_Problem description_: A single number is wanted: how many lines of the data include the string "computer".

[Collected data]
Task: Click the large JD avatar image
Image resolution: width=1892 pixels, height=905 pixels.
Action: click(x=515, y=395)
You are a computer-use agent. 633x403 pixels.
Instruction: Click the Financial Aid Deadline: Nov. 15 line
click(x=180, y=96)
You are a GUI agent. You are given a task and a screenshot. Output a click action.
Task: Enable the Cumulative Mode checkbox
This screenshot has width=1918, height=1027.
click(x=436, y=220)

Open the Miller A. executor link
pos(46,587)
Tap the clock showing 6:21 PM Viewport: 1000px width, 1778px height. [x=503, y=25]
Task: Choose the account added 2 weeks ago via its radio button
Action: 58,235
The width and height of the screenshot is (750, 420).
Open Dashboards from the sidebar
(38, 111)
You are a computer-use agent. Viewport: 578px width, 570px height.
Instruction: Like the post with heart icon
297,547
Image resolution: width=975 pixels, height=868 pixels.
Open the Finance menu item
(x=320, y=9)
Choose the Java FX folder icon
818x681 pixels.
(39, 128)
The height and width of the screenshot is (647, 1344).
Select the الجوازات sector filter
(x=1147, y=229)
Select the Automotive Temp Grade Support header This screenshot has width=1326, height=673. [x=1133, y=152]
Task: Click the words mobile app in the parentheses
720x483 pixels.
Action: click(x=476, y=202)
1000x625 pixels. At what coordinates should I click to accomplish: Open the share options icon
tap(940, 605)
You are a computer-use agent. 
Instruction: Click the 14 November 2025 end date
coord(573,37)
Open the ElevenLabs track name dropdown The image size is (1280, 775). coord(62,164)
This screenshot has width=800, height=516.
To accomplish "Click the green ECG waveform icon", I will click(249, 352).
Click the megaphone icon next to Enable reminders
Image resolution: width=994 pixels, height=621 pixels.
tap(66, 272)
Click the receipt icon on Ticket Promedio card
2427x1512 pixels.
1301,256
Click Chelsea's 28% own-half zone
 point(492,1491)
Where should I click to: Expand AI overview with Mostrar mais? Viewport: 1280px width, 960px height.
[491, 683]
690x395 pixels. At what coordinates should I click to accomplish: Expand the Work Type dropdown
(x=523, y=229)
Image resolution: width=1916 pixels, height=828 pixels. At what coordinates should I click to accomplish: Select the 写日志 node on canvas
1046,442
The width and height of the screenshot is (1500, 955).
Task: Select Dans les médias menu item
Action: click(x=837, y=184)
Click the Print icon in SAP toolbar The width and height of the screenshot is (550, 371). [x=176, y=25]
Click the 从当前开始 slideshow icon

_Reply_: 3